In the records, find each line where "klasė" occurs, and copy it.

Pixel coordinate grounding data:

=== Section Start ===

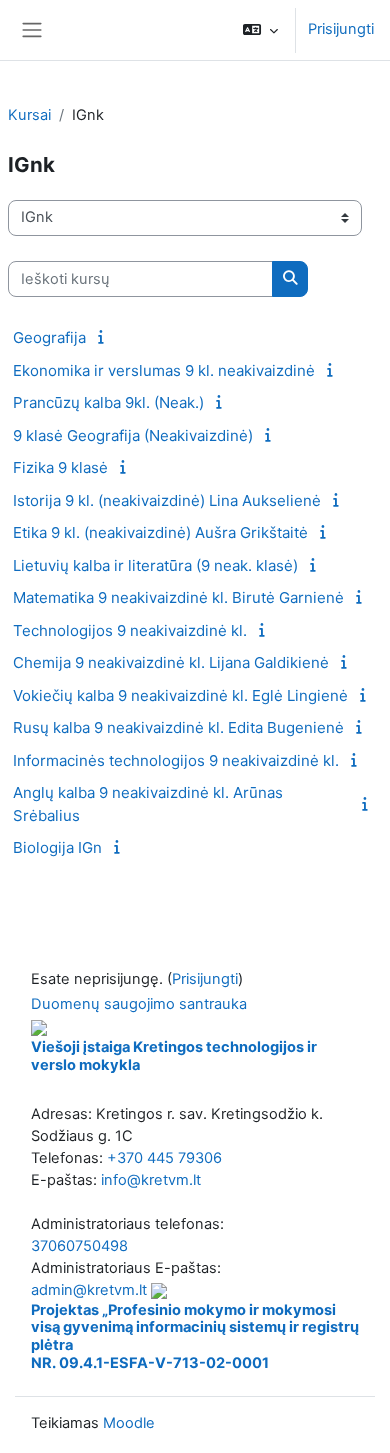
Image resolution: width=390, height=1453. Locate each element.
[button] (260, 30)
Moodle (129, 1423)
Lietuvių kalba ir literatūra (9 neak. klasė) (155, 565)
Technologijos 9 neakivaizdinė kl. (130, 630)
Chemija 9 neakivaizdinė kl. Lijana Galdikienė (171, 662)
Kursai (29, 115)
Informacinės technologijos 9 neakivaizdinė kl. (176, 760)
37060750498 (79, 1246)
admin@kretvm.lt (89, 1290)
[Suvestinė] (104, 337)
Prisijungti (341, 29)
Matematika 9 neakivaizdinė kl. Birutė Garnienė (178, 597)
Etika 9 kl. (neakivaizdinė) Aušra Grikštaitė (160, 532)
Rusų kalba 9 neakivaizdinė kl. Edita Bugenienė (178, 727)
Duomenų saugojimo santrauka (139, 1004)
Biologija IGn (57, 847)
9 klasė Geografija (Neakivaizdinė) (133, 435)
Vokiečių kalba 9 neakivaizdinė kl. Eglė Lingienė (180, 695)
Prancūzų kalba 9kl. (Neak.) (108, 402)
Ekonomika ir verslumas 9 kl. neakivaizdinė (164, 370)
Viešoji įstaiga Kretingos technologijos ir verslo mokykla (174, 1056)
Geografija (49, 337)
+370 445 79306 (164, 1158)
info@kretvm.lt (151, 1180)
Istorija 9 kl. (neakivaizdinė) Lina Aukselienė (167, 500)
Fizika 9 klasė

=== Section End ===

▶ PROBLEM SOLUTION:
Lietuvių kalba ir literatūra (9 neak. klasė) (155, 565)
9 klasė Geografija (Neakivaizdinė) (133, 435)
Fizika 9 klasė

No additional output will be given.